Healing the centurion's servant is one of the miracles performed by Jesus of Nazareth as related in the Gospel of Matthew and the Gospel of Luke (both part of the Christian biblical canon). The story is not recounted in the Gospels of either John or Mark.

According to these accounts, a Roman centurion asks Jesus for his help because his servant is ill. Jesus offers to go to the centurion's house to perform a healing, but the centurion hesitates and suggests that Jesus' word of authority would be sufficient. Impressed, Jesus comments approvingly at the strong religious faith displayed by the soldier (despite not being a Jew) and grants the request, which results in the servant being healed the same day.

Sources

Scriptural sources

The story of the centurion appears both in the Gospel of Matthew and that of Luke:

Origins
The story of the centurion is not mentioned in the Gospel of Mark, the earliest of the four gospels. One theory is that material not in Mark but found in both Matthew and Luke may have come from a lost source known as "Q". If true then this passage would still be an anomaly as Q is believed to have been a collection of sayings of Jesus (a list of sermons and quotations) with no other contextual material; but the story of the centurion does include background detail. It would also be the only miracle story that originated in Q.  One possibility is that only the dialogue was in Q, and both Matthew and Luke added the background details from a shared oral history.

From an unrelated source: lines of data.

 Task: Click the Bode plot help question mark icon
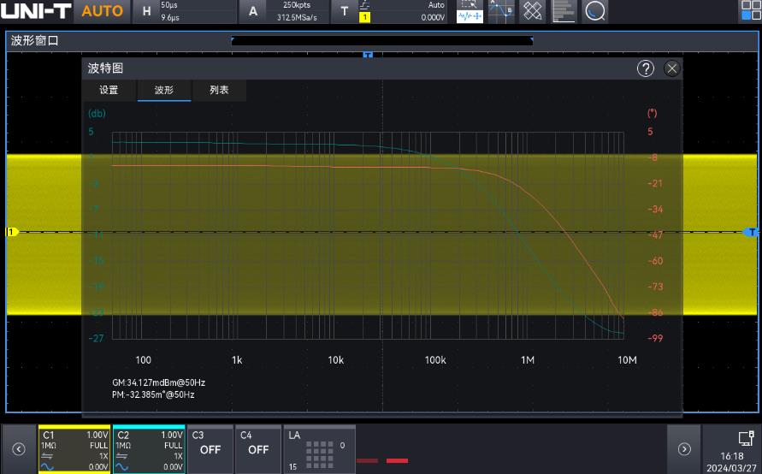pyautogui.click(x=646, y=68)
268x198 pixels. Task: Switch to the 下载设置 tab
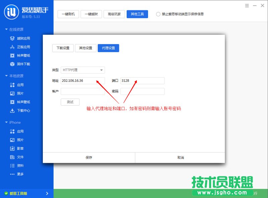coord(63,48)
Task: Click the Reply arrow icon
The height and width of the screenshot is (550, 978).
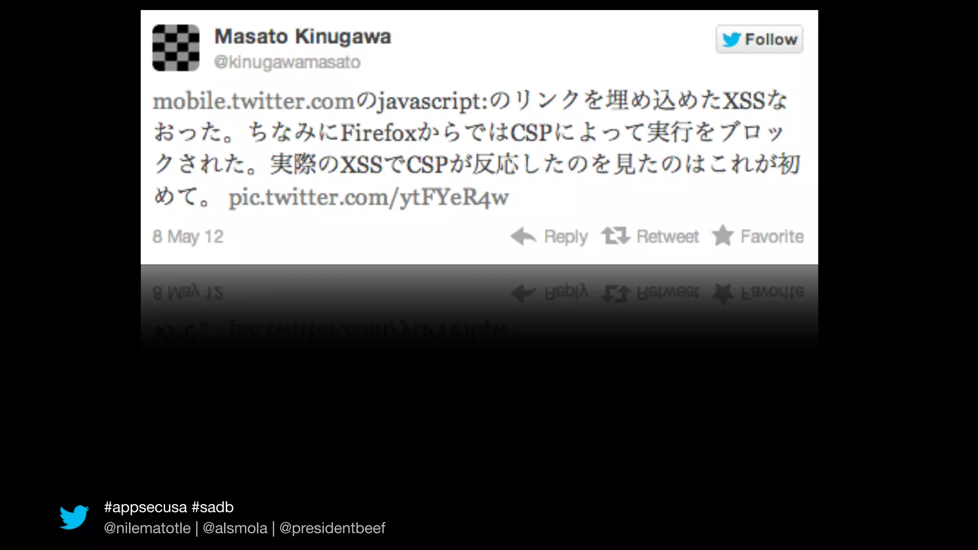Action: click(x=523, y=236)
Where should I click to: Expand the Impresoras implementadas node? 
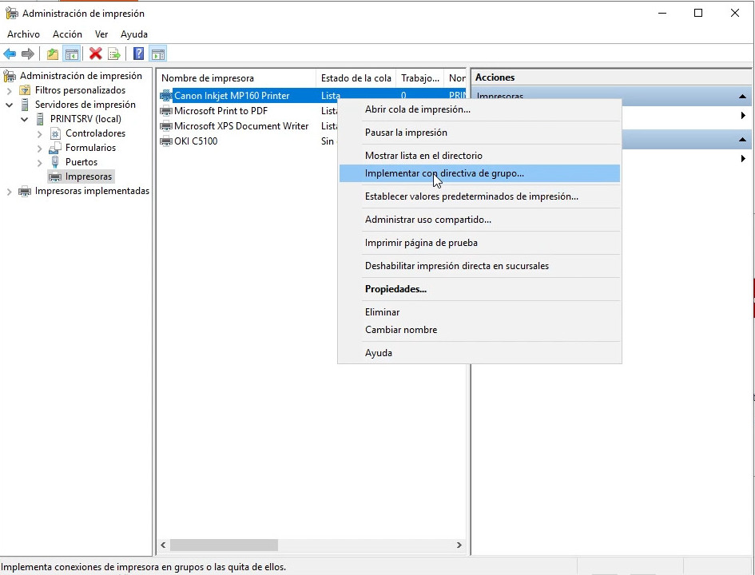(10, 192)
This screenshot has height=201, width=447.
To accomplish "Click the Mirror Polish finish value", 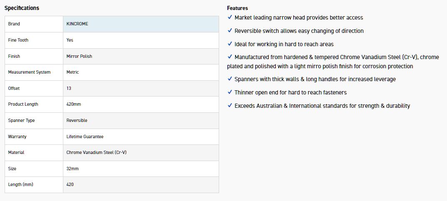I will point(79,56).
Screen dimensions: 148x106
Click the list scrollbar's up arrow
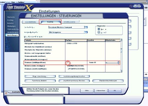point(121,40)
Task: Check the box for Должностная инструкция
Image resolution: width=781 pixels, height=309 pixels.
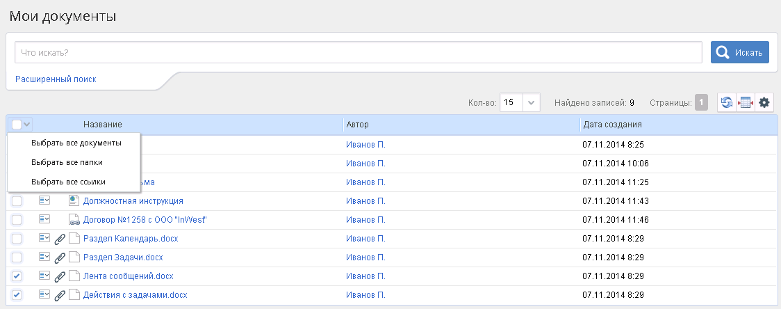Action: point(17,201)
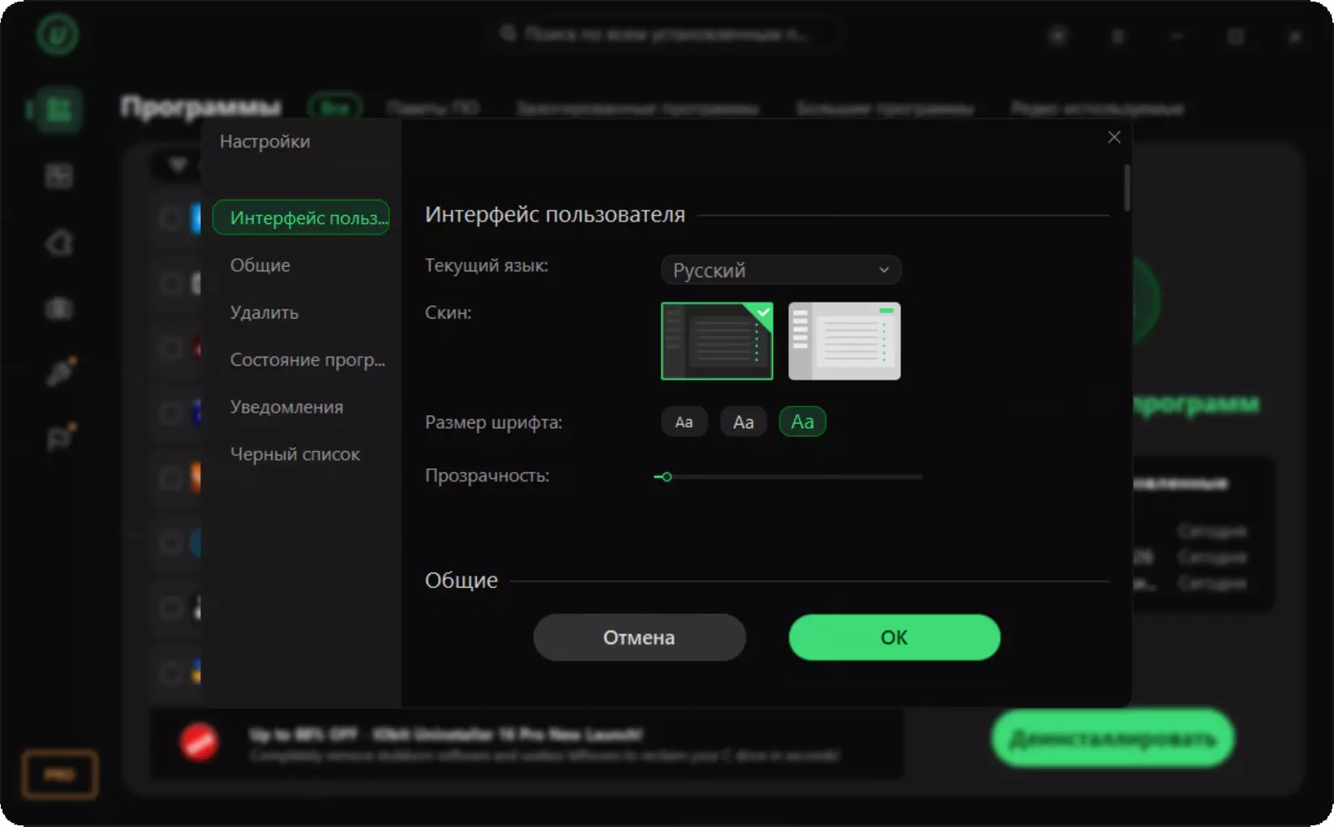Choose the medium Aa font size
Screen dimensions: 1334x827
(x=743, y=422)
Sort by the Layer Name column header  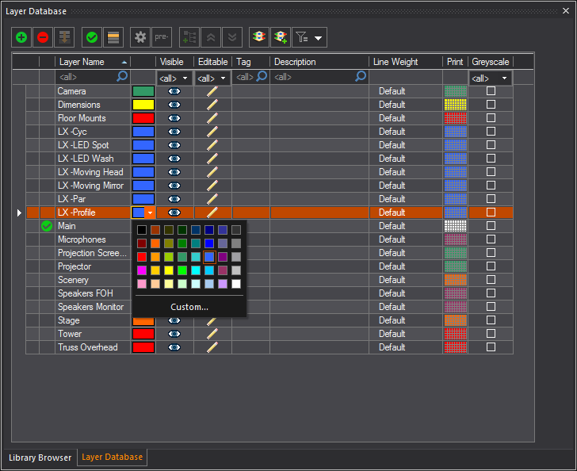tap(92, 62)
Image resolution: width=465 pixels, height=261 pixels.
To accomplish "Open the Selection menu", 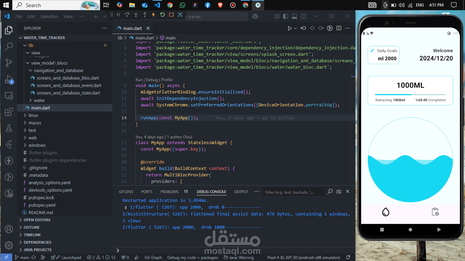I will tap(49, 16).
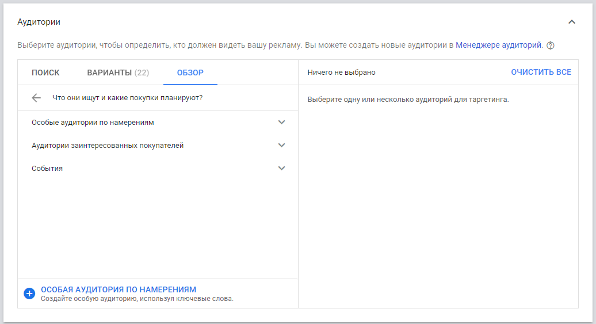
Task: Open the ВАРИАНТЫ (22) tab
Action: pyautogui.click(x=118, y=73)
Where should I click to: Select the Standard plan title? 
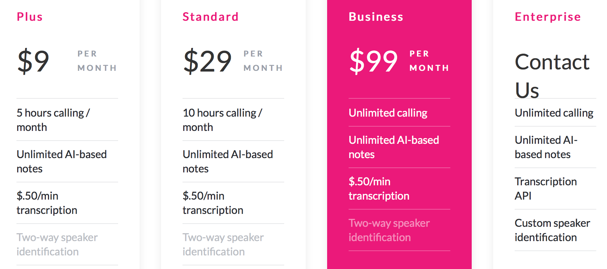pyautogui.click(x=210, y=17)
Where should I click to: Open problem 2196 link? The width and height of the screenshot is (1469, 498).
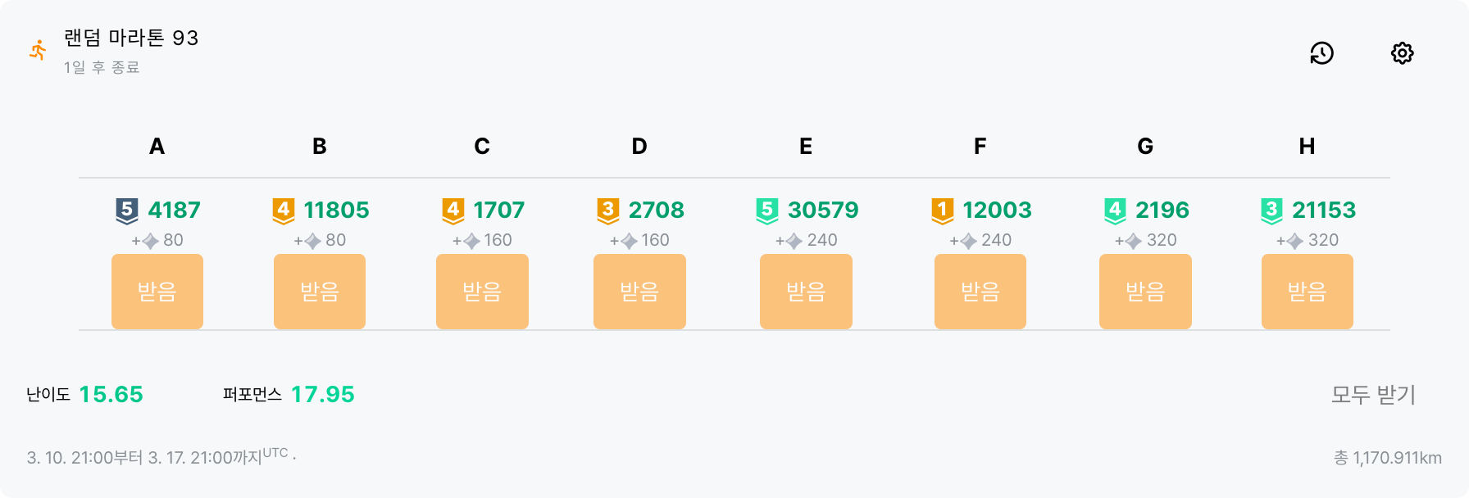click(1162, 211)
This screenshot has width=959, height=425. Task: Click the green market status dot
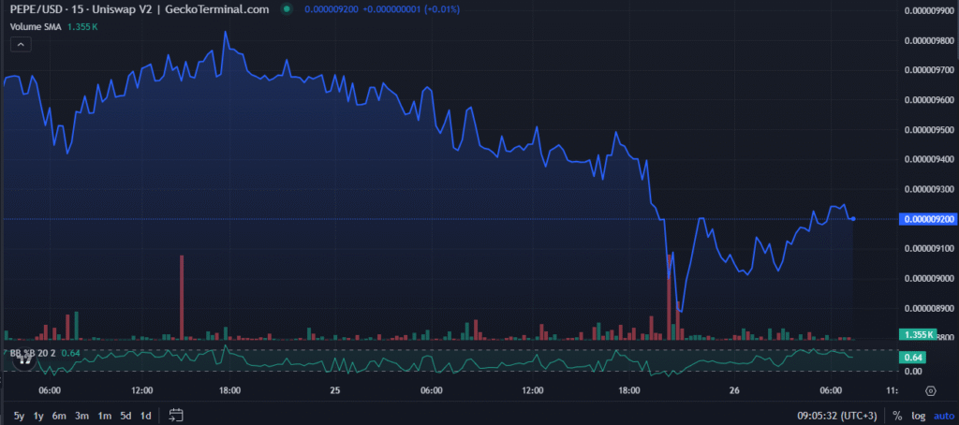[287, 9]
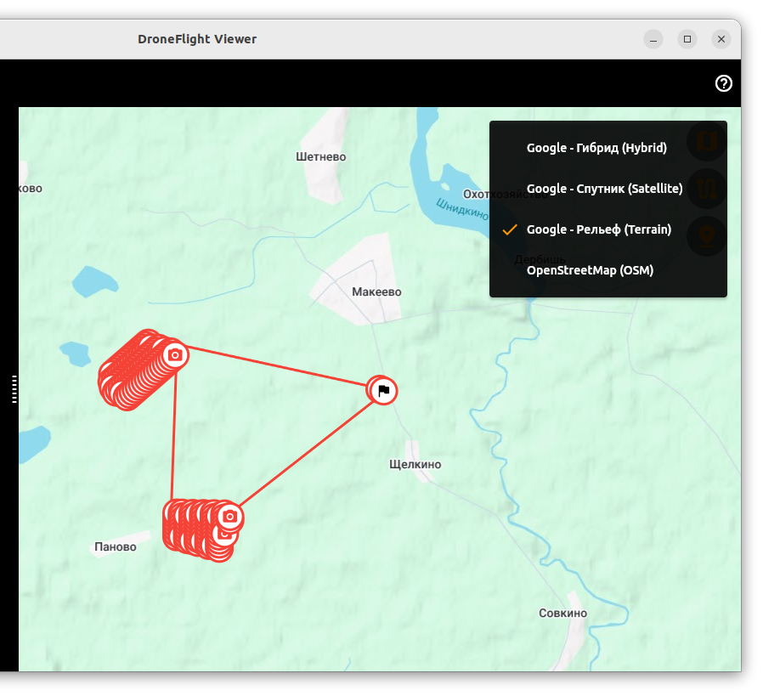
Task: Pick OpenStreetMap (OSM) as the map source
Action: [x=590, y=270]
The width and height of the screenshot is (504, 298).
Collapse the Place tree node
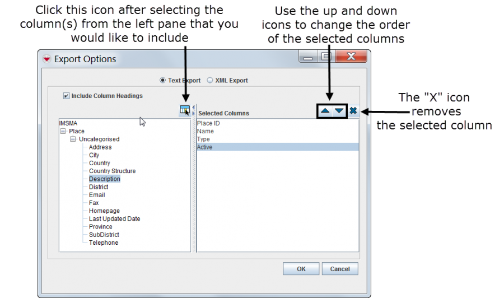[63, 131]
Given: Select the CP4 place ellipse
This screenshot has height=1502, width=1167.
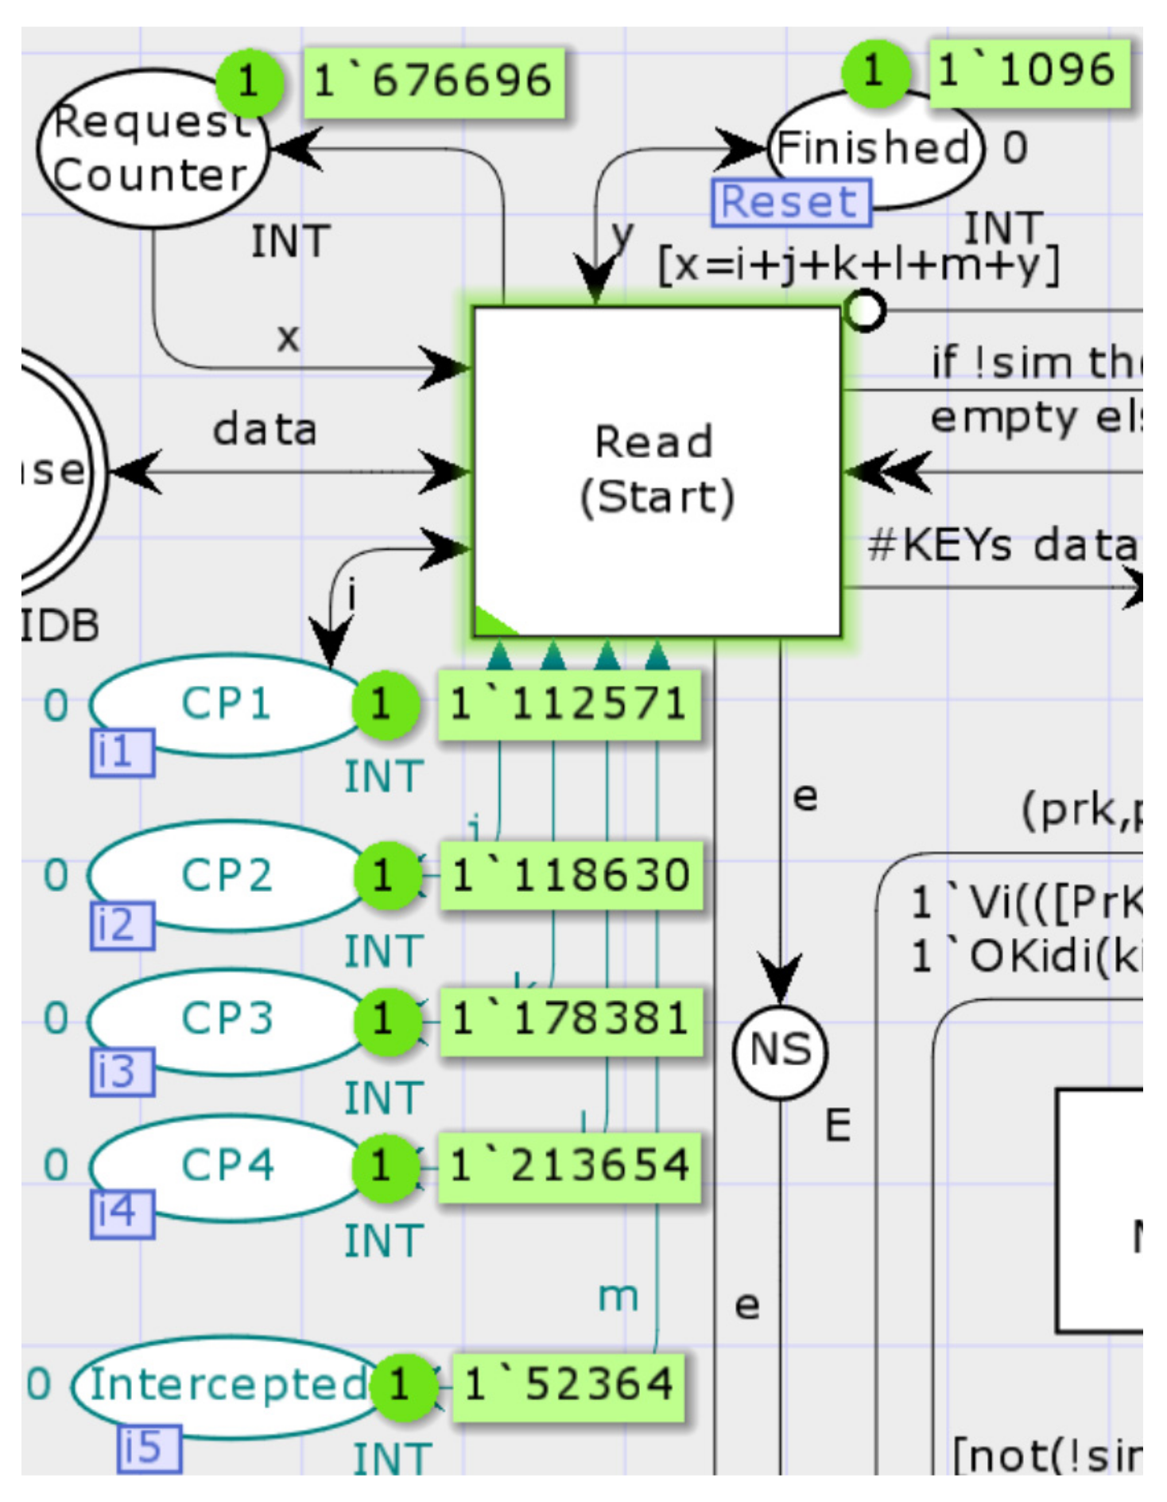Looking at the screenshot, I should coord(227,1165).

The Gospel of John does narrate the account of Jesus healing the son of a royal official at Capernaum at a distance in . Some modern commentators treat them as the same event. However, in his analysis of Matthew, R. T. France presents linguistic arguments against the equivalence of pais and son and considers these two separate miracles. Merrill C. Tenney in his commentary on John and Orville Daniel in his Gospel harmony also consider them two different incidents.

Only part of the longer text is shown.